00:08:03It's like Hitchcock would say, basically, you know, he designed his picture so that, you know, he knows what the
00:08:11audience expectations are in advance and he tries to go in another way or, you know, naturally in another way,
00:08:17but not in a way that's plot-based.
00:08:20It's like, you know, you're saying the character of a dictator.
00:08:23Yeah, the character has to dictate to some degree.
00:08:27It becomes symbiotic, the plot and the character, because there'll be an incident and then it's going to depend on
00:08:32how our characters react to that incident, what the next incident is.
00:08:36And you're right, it's almost like they're trying to out-guess, but along the wrong sort of tracks.
00:08:42Absolutely.
00:08:42And then they stick to their thing of what they've written in their mind instead of what you've laid out
00:08:50for it.
00:08:50I think that we sort of benefited from that in Sharp Objects because one of the things about the story
00:08:55is the people who seem the most like the killers are the killers.

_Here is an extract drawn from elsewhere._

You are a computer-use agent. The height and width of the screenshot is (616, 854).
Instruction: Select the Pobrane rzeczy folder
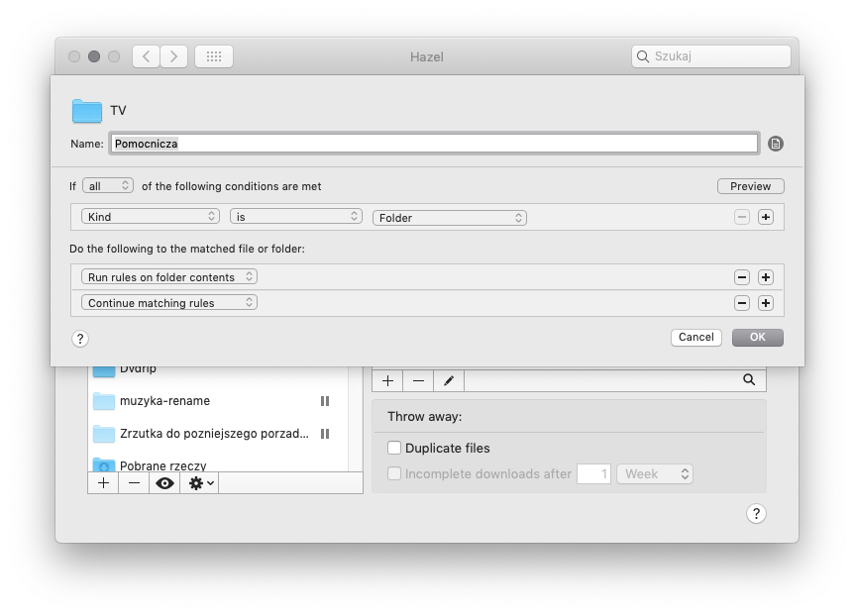162,464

00:08:59And we tried, you know, when we took the book, one of the things I said to Gillian was, you
00:09:03know, I think we need to build the world out and offer some other viable suspects because the minute you
00:09:08meet these people in this creepy house, you're like, they seem like really creepy people in a creepy house.
00:09:13And I think we benefited from the fact that people just went, well, that seems kind of obvious.

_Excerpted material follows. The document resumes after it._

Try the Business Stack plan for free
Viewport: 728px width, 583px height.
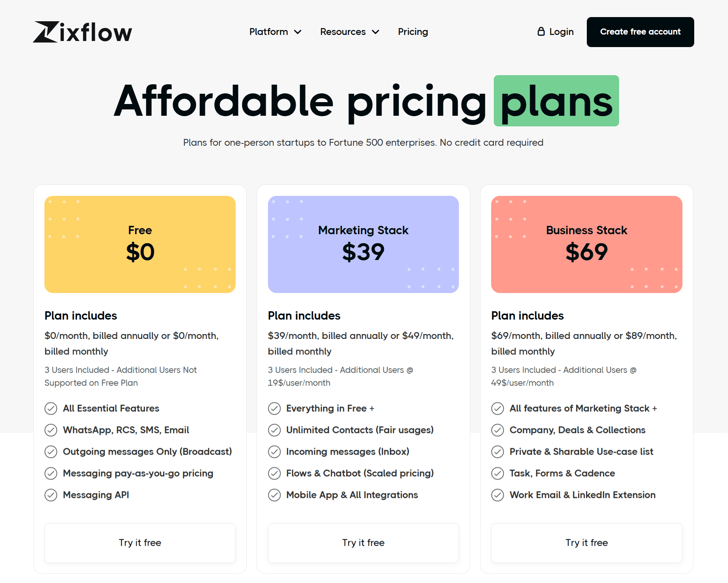click(x=586, y=543)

00:09:16And, of course, we tried to make them look in other directions, but, yeah, the audience is so ready not
00:09:21to look at the thing that's right in front of them.
00:09:23Even when you're saying, like, no, this is going to be a story about this, you know, it is exhausting.
00:09:29It's hard to get that overlap between character and plot.
00:09:32And when it's not, when there is a disconnect, when the plot betrays the character, then that's when, I think,
00:09:38you know, it feels like a cheap twist or a cheap reveal.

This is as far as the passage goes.